Did you know there are no race/class limits in modern D&D?  Halfings aren't limited to 6th level in fighter, and elves can rise to unlimited levels in magic users.  Another commenter chimes in… 5E can never be old school until it embraces procedurally generated random content - random stocking, wandering monsters, all of it.  Another says you must abandon milestone experience and embrace GP = XP and load up the dungeons with treasure.  That is the way.

If we slow down level advancement and require training costs to level up, and spend the commensurate down-time, we will rediscover that old school feeling.  We also need to make sure the player characters have plenty of retainers, hirelings, and henchmen - those stories from the olden days always had lots of sidekicks and torchbearers, 10-person parties going into the dungeon. Finally, we need to speed up 5E character generation - there is a direct correlation between the speed of character creation and how old school the game feels.

My understanding is there are several intrepid game designers who have collated some or all of these old school tropes into a set of rules you can apply to your 5E.  I do wonder how that's working out for people who have tried them.

I hope my tone here has been mostly bemusement and not derision.  I only mean to poke some gentle fun.  Clearly I believe it's a worthy endeavor to play 5E in a way that captures the spirit of older editions, in fact it's been my project for several years.  In my experience it's about how you run the game at the table and the style of adventure.  You're not going to find any old school feeling hidden in a rule book.  I'm about to start posting actual play reports to get caught up on Undermountain (Waterdeep:  Dungeon of the Mad Mage) and then we'll surely revisit this topic.
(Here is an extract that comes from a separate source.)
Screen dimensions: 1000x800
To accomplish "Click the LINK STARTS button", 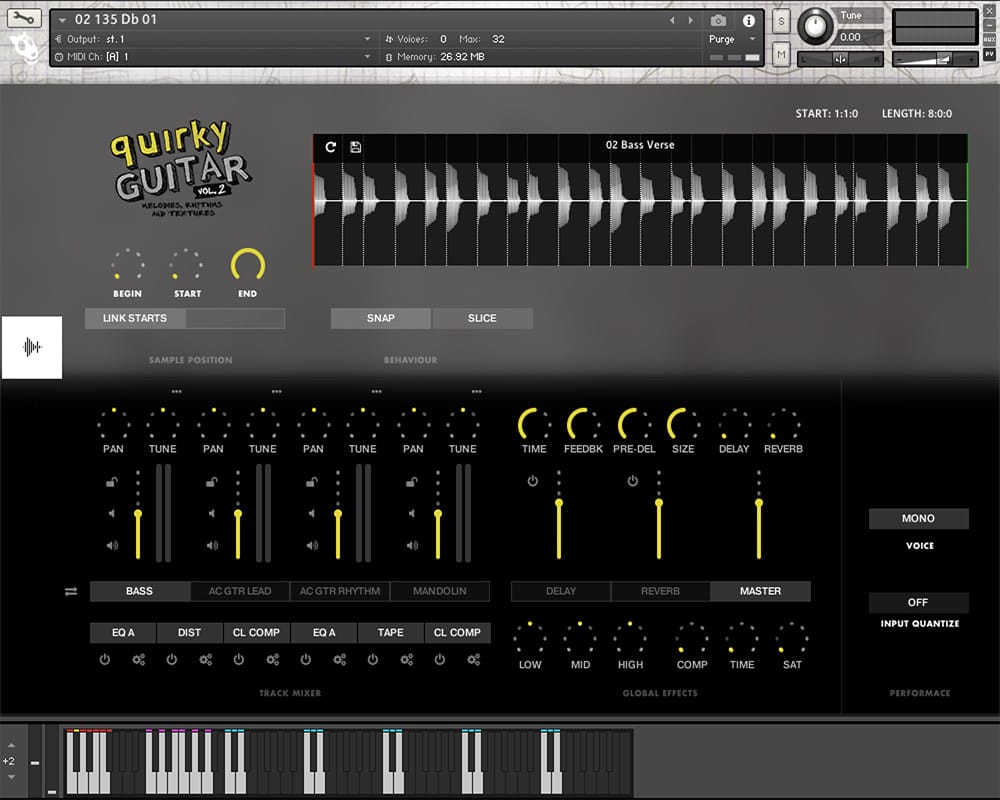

Maybe we need to cosplay as 1st edition players?

*With apologies to The Nightmare Before Christmas.  It's still one of my favorite movies, after all these years, and I frequently ask my IT teams to consider whether they're delivering severed heads or gifts to their customers as CX becomes so important.  Similarly Jack Skellington's hunt for that elusive Christmas spirit seemed an apt metaphor here.

Wednesday, January 15, 2020

Can 5E Play Like an Old School Game?

Answer:  It can get most of the way there, but is the juice worth the squeeze?

I prefer to run site-based adventures like hex crawls and dungeons, and let the story of the game emerge organically from player choice.  The referee provides enough information or opportunities to get information that the players can boldly plan their own adventures.  You also need an experience system that's transparent, and a way of telegraphing danger and relative risk-reward so the players can make smart (or at least informed) choices.

This play style I just described is what pulled me back to 1st edition AD&D and away from 4E or even Pathfinder.  Along the way I discovered the OSR and games like Labyrinth Lord, Swords & Wizardry, and Lamentations of the Flame Princess.  Now I've spent the past year throwing myself exuberantly into 5E.

Since running the campaign Tomb of Annihilation for 25+ sessions now, I'm wondering whether the issue with 5E and the old school is more about the types of adventures being delivered, versus how much "system matters".  Tomb is very much an old school style campaign - a sprawling hex crawl filled with adventure sites and mini dungeons, followed by a ruined jungle city, a Yuan-Ti dungeon lair, and a multi-level high level dungeon.  It's certainly proof positive that an old school site-based adventure works under New D&D.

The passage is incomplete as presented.